(Saved entries)
# # #

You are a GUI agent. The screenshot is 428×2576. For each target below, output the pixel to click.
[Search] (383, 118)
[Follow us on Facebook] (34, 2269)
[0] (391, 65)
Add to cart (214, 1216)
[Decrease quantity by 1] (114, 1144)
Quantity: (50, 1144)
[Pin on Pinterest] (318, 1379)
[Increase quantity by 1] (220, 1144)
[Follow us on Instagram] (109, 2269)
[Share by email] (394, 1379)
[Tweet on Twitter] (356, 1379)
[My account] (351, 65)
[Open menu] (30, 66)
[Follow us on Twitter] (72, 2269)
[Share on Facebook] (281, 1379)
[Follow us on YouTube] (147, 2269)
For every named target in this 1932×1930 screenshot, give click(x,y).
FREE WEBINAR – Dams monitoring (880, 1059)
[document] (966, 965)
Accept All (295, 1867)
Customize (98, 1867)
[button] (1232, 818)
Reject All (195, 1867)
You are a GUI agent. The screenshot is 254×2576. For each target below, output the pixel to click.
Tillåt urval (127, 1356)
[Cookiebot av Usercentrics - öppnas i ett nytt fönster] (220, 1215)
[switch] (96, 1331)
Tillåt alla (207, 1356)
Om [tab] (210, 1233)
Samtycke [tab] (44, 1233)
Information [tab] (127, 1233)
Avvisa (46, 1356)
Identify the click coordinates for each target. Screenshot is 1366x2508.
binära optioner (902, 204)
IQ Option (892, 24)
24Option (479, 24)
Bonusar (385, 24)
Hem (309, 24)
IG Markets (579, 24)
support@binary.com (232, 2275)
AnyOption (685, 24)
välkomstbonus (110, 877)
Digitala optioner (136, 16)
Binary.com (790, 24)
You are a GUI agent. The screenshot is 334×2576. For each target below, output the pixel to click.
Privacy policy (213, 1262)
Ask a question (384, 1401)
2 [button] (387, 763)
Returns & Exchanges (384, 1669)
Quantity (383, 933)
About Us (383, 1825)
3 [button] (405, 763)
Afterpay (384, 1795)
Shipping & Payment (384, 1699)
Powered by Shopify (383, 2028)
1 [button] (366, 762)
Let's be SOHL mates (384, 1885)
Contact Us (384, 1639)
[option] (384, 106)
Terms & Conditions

# # #

* **HOW TO COMPLETE THIS TASK**
Give back, unchanged, the line that holds "You are a GUI agent. The screenshot is 334×2576." along with all lines after it through the last line above.

* **SOLUTION TO THIS EXERCISE**
You are a GUI agent. The screenshot is 334×2576. For each target below, output the pixel to click.
Privacy policy (213, 1262)
Ask a question (384, 1401)
2 [button] (387, 763)
Returns & Exchanges (384, 1669)
Quantity (383, 933)
About Us (383, 1825)
3 [button] (405, 763)
Afterpay (384, 1795)
Shipping & Payment (384, 1699)
Powered by Shopify (383, 2028)
1 [button] (366, 762)
Let's be SOHL mates (384, 1885)
Contact Us (384, 1639)
[option] (384, 106)
Terms & Conditions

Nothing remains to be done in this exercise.